Joining the summer’s musician exodus to Europe, the Berkeley Community Chorus & Orchestra will symbolically wave at the SFS Youth Orchestra and New Century Chamber Orchestra on the way to its tour of the continent; it’s also paving the way for the S.F. Girls Chorus, which will perform in England and France, July 18–29. (Originally scheduled to appear in Notre–Dame, SFGC is still working on its itinerary.)
BCCO and the Youth Orchestra are taking European classics to Europe: the former offering Brahms’s German Requiem, the SFS Youth Orchestra (June 23–July 4) playing Mahler and Tchaikovsky. NCCO (June 17–27) is mixing “modified Vivaldi” and other works with Philip Glass’s Echorus and John Adams’s Shaker Loops.
Before departure, the Youth Orchestra is giving two bon voyage concerts (May 19 and June 16), BCCO offers three, as they always do: June 21–23 in Hertz Hall. Berkeley Chorus’ Janice Murota explains:
Ming Luke will lead the 240-member symphonic chorus, the orchestra, and the audience through the gorgeous sonorities, masterful modulations, and deep emotions of the Brahms Requiem. Ellen Leslie, soprano, and Andrew Pardini, baritone, will be the featured soloists.

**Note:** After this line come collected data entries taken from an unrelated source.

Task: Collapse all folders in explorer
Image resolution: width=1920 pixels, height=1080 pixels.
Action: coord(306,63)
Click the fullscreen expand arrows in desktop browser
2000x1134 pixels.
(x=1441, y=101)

As throughout all of BCCO’s 53-year history, the concert will be free, in keeping with BCCO’s foundational belief that “everyone should be able to enjoy great music.” (Of course, donations from the community to support BCCO are always welcome at the concerts or at any time.)
Brahms began writing the Requiem in 1865, following the death of his mother. The work was completed in its final seven-movement version in 1869 and performed in Leipzig with the Gewandhaus Orchestra and Chorus.
In contrast to the traditional Latin requiem — based on liturgies for the souls of the dead — Brahms chose words from the Psalms and other books of the Bible to console the living for the loss of loved ones and to support their own journeys through a limited lifespan.
According to Music Director Ming Luke, “Brahms gave his German Requiem the title because the texts he chose are all quotes in German from the vernacular Lutheran Bible, and not from the traditional Latin requiem mass. With the beautiful texts that Brahms selected and the piece’s well-crafted musical structure, the Requiem delivers a solid and moving message of comfort, hope, and exaltation. “
BCCO begins the tour two days after the last Hertz hall concert with a flight to Helsinki, where sightseeing is scheduled, but no concert. “We sing the Brahms Requiem in Nokia Hall in Tallinn, Estonia,” Murota says. “We perform again in the Riga Cathedral in Latvia. The cathedral is largest place of worship in the Baltics, also has one of the biggest organs in Europe (6,768 pipes). It was such a marvel in its day that Franz Liszt composed a piece of music in its honor.”
The final performance of the Brahms will be in Sweden at the Stockholm Konserthuset (TBC), whose main hall is used for the presentation of the Nobel prizes.
This is BCCO’s third overseas tour since Luke took over as music director in 2011. The first tour in summer of 2013 was to Eastern Europe, the highlight: singing the Dvořák Requiem at the Rudolfinum, in Dvořák Hall in Prague. Ming considers the performance, well received by the audience, a highlight of his career.
The second tour was to central Europe in 2016 where BCCO sang the Verdi Requiem in Belgium’s Bruges Concertgebouw and St. Martin’s Cathedral in Ypres. The tour concluded in Stuttgart, Germany.